- Set exercise: Copy every line of the records below, but leave out the pictures. Multiply only the coordinates given as answers by 0.2 and round each to a whole number, with halves rounded up.

START Records

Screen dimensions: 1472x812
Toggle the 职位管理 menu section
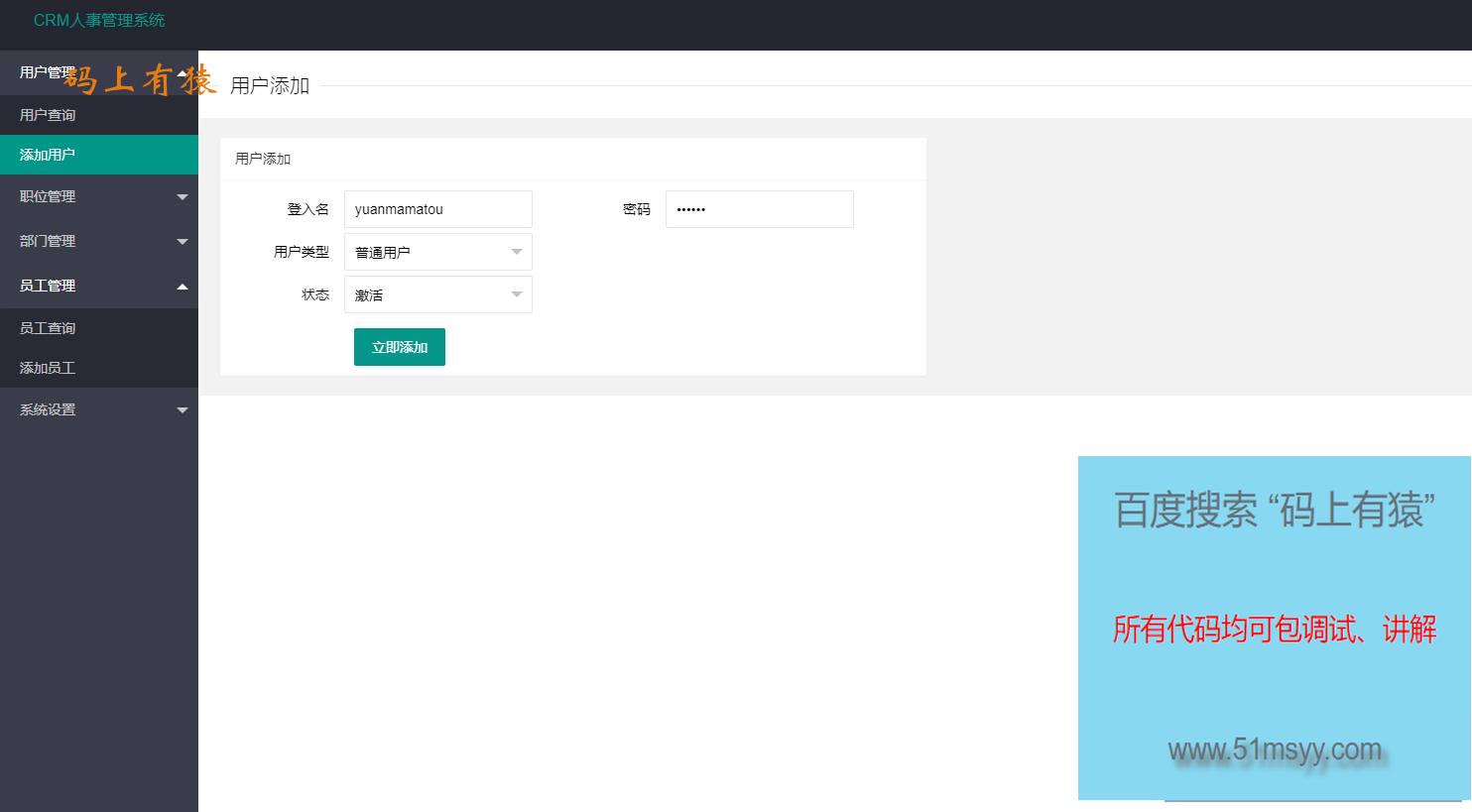click(99, 196)
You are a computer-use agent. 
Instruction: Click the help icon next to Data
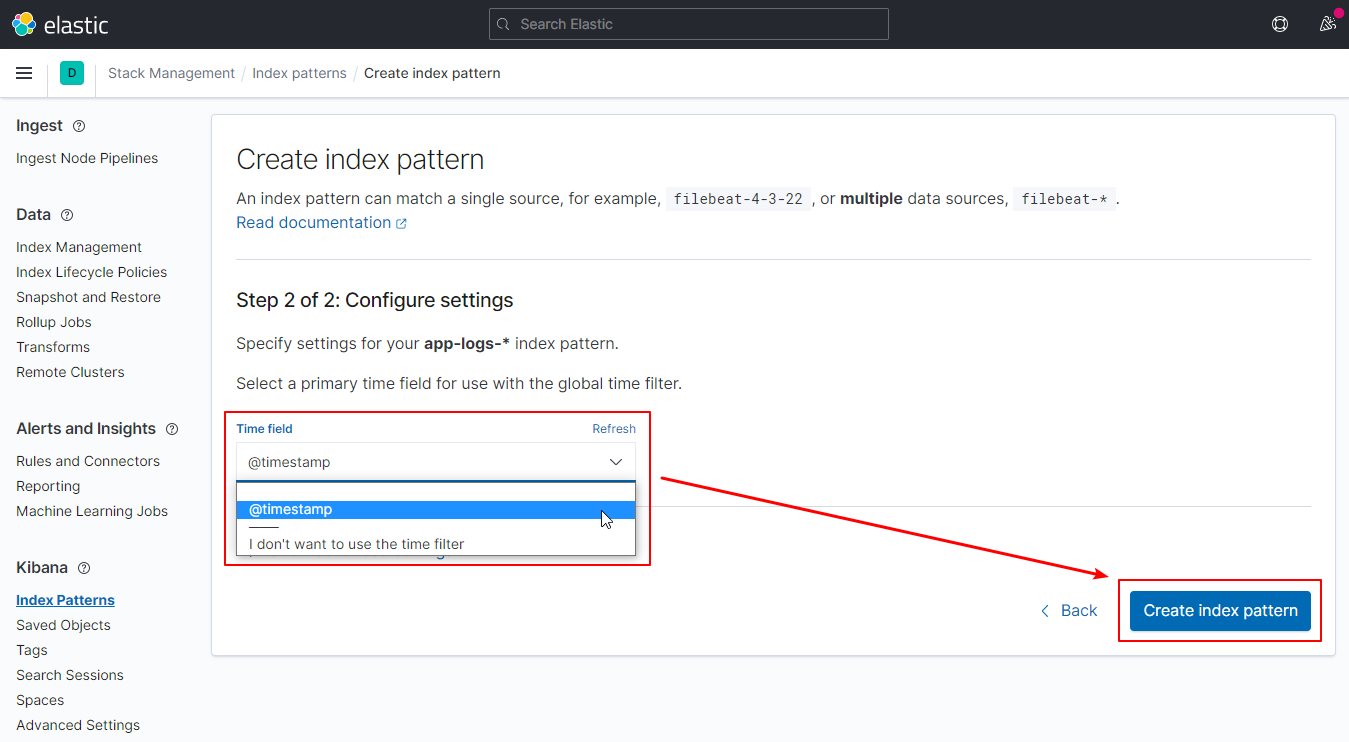[66, 215]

END Records

- Task response:
Screen dimensions: 1472x812
Toggle the 职位管理 menu section
click(20, 39)
You are a computer-use agent. 
Instruction: Click the help icon next to Data
[13, 43]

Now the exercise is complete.